** BEGIN Given passage **
Base Cabinet Height:
Typically, for spaces where you stand and work at a countertop–like a kitchen, bathroom, or laundry room–standard base cabinet height is 34 ½″ tall.
This allows for a 1 ¼″-1 ½″ thick countertop to be placed on top making the total height from floor to countertop about about 36″.
Years ago, standard bathroom vanity height was 30″, but in recent years, 36″ has become more common. So older bathrooms may vary in cabinet height.
Base Cabinet Depth:
Standard base cabinet depth varies depending on where/how they’re being used.
Typical kitchen and laundry room base cabinet depth is about 24″. However, bathroom cabinets are usually closer to 21″ deep.
Standard countertop depth is 25″ for kitchens, laundry rooms, etc. and 22″ for bathrooms. This allows about 1″ countertop overhang off the front of the cabinets.
Base cabinets used in built ins, bookshelves, offices, etc can really vary as needed and don’t have a “standard depth.”
One thing I like to note about cabinet depth is to consider whether you’re going with inset or overlay doors. Learn the difference between inset and overlay here.
If I’m building cabinets with overlay doors, I include the door in my overall cabinet depth. So I make my overlay cabinet boxes slightly shallower (about 1″) than my inset cabinet boxes. That way when the door is added on the front, it’s still only 24″ deep overall.
Base Cabinet Width:
There is no “standard” base cabinet width. This varies greatly and is usually where most customizations take place to fit your space.
However, if you’re buying premade cabinets, they do come in some standard width options: 12″, 15″, 18″, 21″, 24″, 30″, 36″. You may sometimes find them in a few other sizes, but these are most common.
If you’re building them yourself, the size possibilities are endless. The best part about building your own base cabinets is that you can customize them to fit your exact space and make them whatever width you need.
Face Frame vs Frameless Cabinets
Cabinets can be made with or without face frames. In the United States, face frame cabinets are most common, but in other parts of the world, frameless (also sometimes called “Euro”) cabinets are used often.
Construction of the cabinet box is very similar, but cabinets with face frames have an extra frame added onto the front.
In this post, I’m sharing how to build cabinets with face frames, but you can check out this tutorial for how to build frameless base cabinets as well.
What to Consider Before Building Face Frame Base Cabinets
Building your own cabinets is a pretty simple project. But, while the cabinet assembly itself is easy, a little pre-planning of your design can help you avoid common “oops” moments during installation.
Consider these parts of your space and design before diving in: What kind of toe kick do you want? Do you need any filler strips? What style of doors and drawers will you make?
How to Create a Toe Kick
Most cabinets have what’s called a “toe kick.” This is basically a notch out of the front corner to prevent your feet from kicking the cabinet when you’re standing at it.
** END Given passage **
> [Given request A]: Name every standard width that the cabinet guide gives for premade base cabinets.
> [Given request B]: According to the cabinet guide, why are overlay cabinet boxes built about 1″ shallower than inset ones?
> [Given request C]: From the cabinet guide, reproduce the passage between "If I’m building" and "fit your space.", inclusive.
Answer only from the cabinet guide.
** BEGIN Data shown **
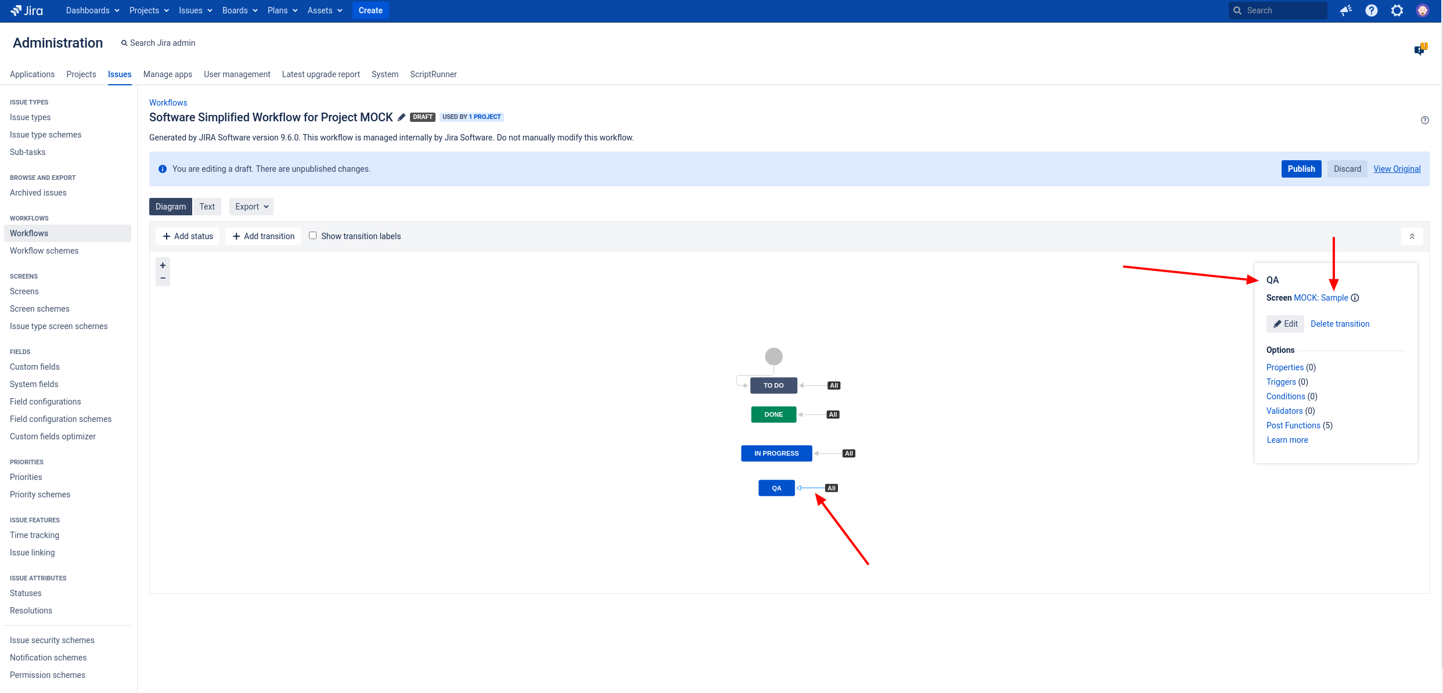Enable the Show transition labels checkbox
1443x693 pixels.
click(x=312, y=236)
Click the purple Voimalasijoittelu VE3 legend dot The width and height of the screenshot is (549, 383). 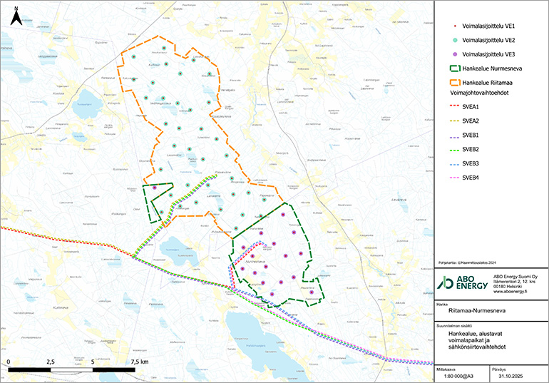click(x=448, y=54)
** END Data shown **
** BEGIN Data shown **
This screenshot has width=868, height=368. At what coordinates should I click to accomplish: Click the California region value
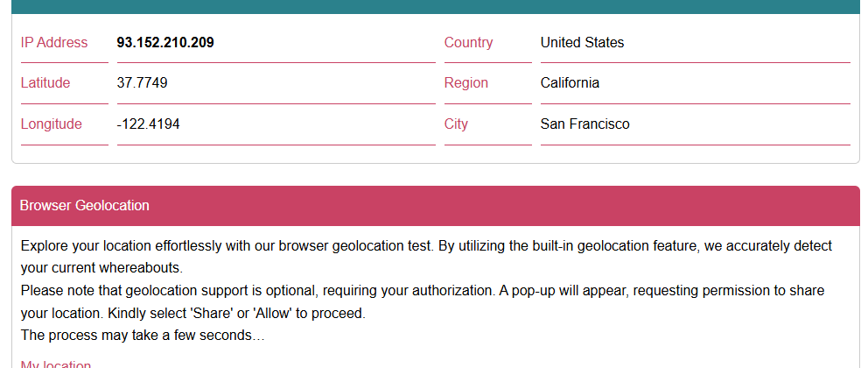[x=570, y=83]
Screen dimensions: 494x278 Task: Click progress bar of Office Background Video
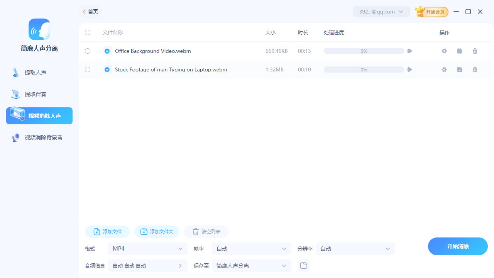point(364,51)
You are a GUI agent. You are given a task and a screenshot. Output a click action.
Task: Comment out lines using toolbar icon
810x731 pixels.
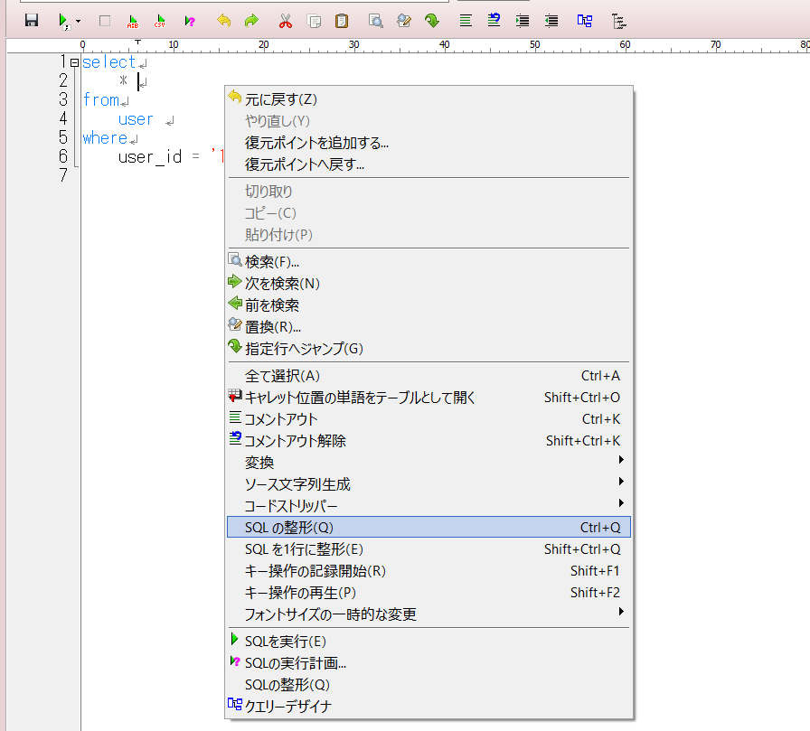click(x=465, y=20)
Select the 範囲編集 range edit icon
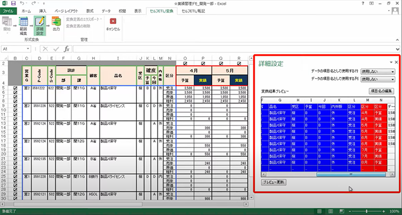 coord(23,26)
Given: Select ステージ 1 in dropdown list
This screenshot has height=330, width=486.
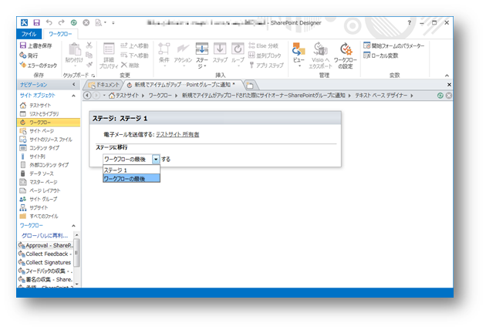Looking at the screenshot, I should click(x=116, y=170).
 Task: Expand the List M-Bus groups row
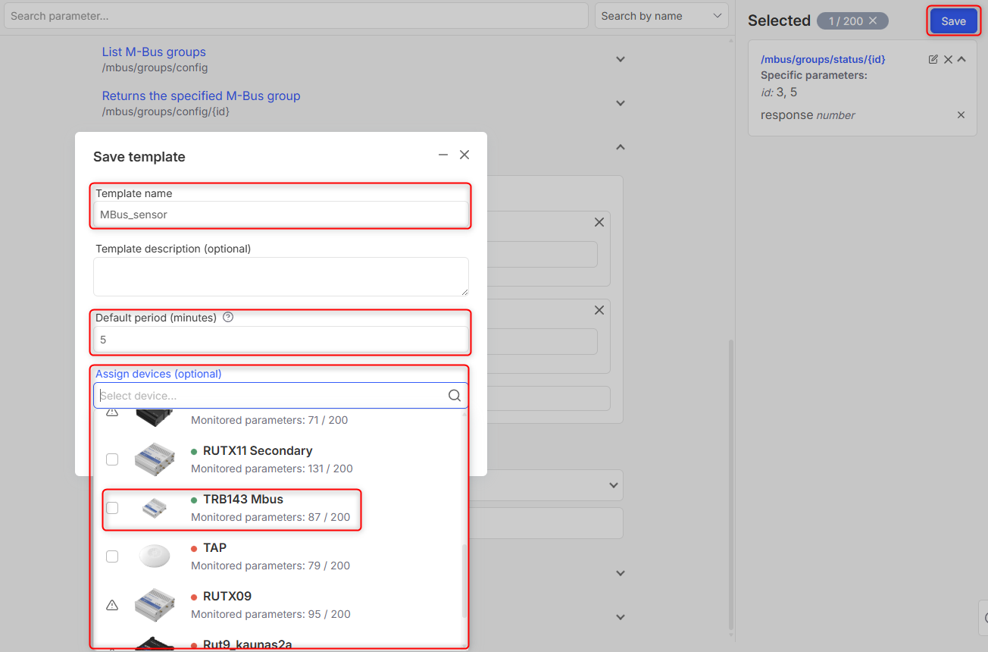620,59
** END Data shown **
** BEGIN Data shown **
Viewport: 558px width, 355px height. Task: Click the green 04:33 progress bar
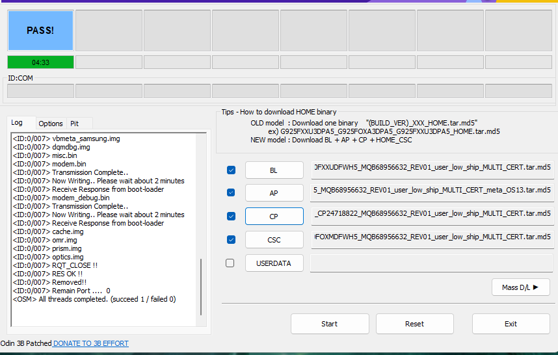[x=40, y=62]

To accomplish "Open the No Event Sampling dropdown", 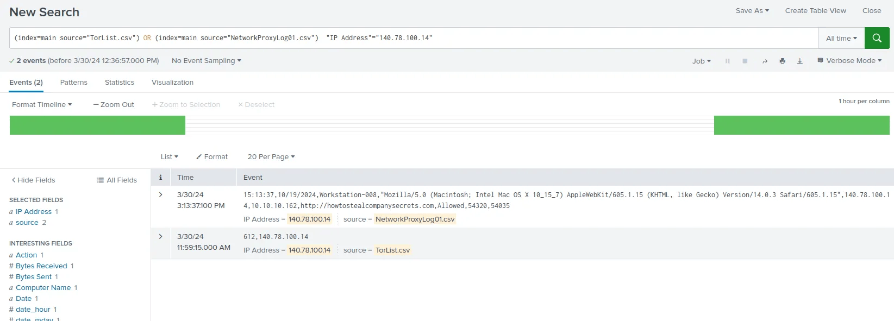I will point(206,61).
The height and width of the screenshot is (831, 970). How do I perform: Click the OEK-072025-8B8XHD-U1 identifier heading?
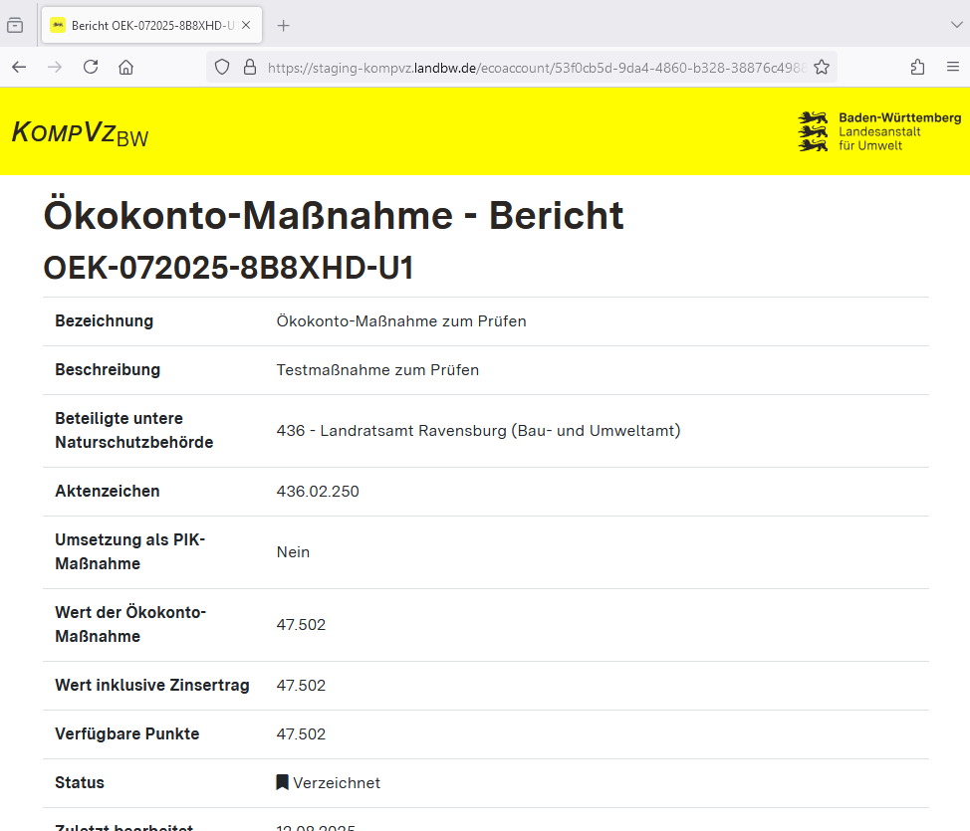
** END Data shown **
> [Task output A]: 12″, 15″, 18″, 21″, 24″, 30″, 36″

> [Task output B]: The door is counted in the overall depth of an overlay cabinet. Making the box about 1″ shallower keeps the cabinet at only 24″ deep overall once the door is added on the front.

> [Task output C]:
If I’m building cabinets with overlay doors, I include the door in my overall cabinet depth. So I make my overlay cabinet boxes slightly shallower (about 1″) than my inset cabinet boxes. That way when the door is added on the front, it’s still only 24″ deep overall.
Base Cabinet Width:
There is no “standard” base cabinet width. This varies greatly and is usually where most customizations take place to fit your space.